» **SUPPLIED DATA**:
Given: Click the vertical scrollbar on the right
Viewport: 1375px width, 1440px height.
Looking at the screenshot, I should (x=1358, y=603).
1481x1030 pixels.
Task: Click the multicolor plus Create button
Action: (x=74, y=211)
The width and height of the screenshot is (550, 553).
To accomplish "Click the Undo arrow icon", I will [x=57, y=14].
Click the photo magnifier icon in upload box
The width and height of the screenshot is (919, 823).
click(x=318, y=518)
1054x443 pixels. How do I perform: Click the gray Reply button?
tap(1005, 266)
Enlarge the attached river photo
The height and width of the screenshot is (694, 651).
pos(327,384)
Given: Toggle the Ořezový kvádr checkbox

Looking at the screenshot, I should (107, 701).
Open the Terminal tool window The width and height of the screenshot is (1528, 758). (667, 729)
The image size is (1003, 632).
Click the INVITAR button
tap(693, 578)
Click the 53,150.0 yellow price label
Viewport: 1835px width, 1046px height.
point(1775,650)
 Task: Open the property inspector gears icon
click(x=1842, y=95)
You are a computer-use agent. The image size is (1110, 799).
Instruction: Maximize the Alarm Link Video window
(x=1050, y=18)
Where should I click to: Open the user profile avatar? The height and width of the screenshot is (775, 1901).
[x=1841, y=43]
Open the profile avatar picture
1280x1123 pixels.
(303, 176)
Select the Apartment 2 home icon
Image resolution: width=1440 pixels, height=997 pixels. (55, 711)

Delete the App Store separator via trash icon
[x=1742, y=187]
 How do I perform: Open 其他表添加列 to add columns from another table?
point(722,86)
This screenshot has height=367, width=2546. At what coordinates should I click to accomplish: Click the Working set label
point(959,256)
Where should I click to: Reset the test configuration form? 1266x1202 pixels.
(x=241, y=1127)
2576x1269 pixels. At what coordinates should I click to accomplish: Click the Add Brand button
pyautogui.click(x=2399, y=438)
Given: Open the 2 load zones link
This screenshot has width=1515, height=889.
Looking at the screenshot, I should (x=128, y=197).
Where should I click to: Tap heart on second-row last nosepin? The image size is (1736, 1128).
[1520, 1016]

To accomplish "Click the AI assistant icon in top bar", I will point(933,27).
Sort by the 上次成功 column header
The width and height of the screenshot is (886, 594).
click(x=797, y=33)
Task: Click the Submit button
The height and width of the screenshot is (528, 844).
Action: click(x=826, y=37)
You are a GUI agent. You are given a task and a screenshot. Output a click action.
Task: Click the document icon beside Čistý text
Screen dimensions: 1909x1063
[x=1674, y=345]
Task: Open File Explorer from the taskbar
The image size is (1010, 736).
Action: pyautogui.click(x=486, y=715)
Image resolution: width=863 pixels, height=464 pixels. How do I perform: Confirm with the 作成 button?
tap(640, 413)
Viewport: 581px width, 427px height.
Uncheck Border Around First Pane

» **WHAT TO DO**: Go line by line through the data, copying each one that contains the word "agent".

» **OUTPUT FOR THIS EXERCISE**:
You are a computer-use agent. The image size is (1110, 799).
You are a GUI agent. You are given a task and a screenshot. Output a click action.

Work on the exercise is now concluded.